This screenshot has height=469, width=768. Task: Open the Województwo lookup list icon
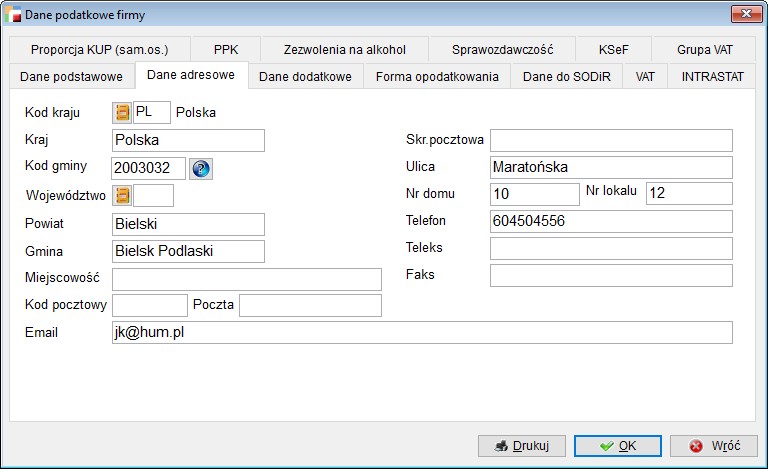click(x=122, y=196)
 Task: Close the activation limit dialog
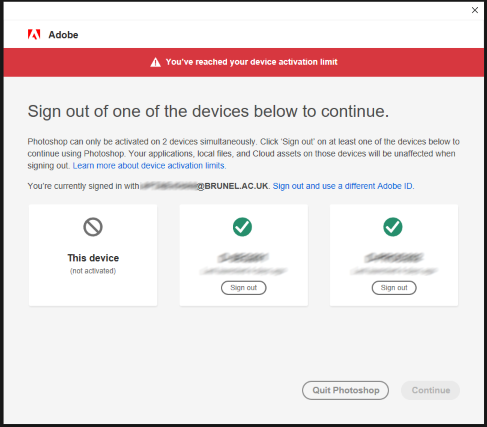tap(475, 10)
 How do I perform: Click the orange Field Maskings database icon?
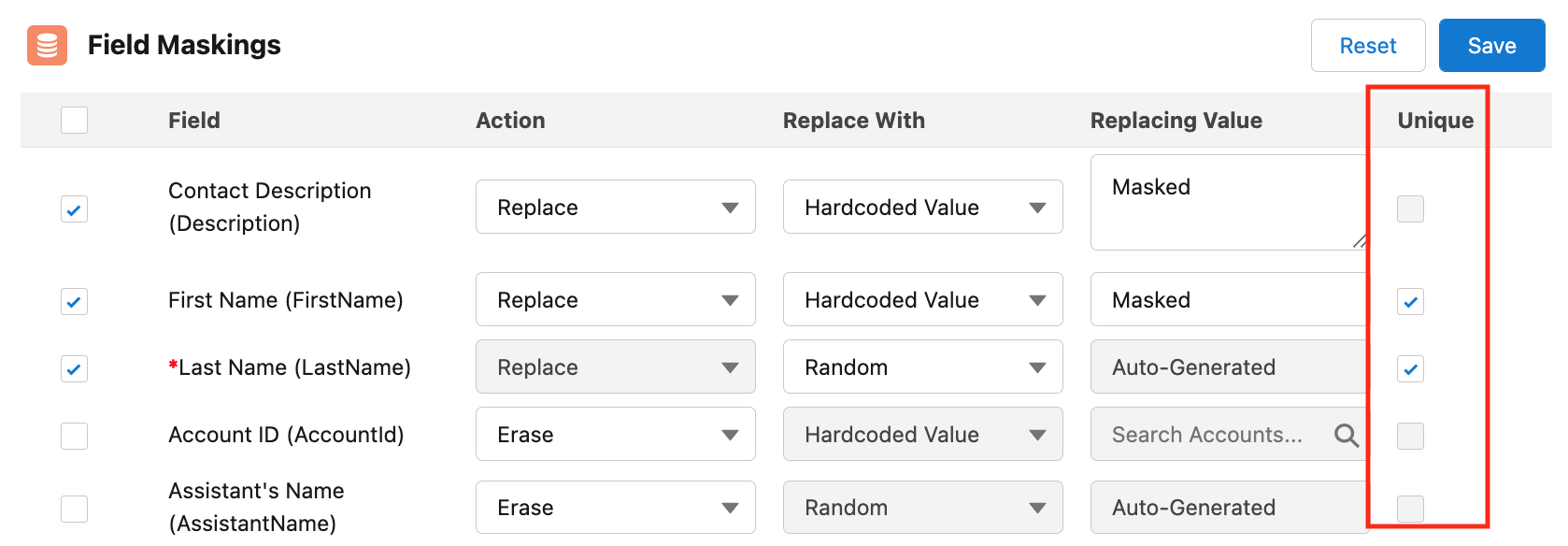coord(47,46)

----

▶ **What you have to do**: Lay out the records above as a JSON list of strings, one string for each line, with blank lines skipped. Leave the pictures out of the answer.

▶ **Answer to the task**:
[
  "This screenshot has height=469, width=768. Task: Open the Województwo lookup list icon",
  "click(x=122, y=196)",
  " Task: Close the activation limit dialog",
  "tap(475, 10)",
  " How do I perform: Click the orange Field Maskings database icon?",
  "coord(47,46)"
]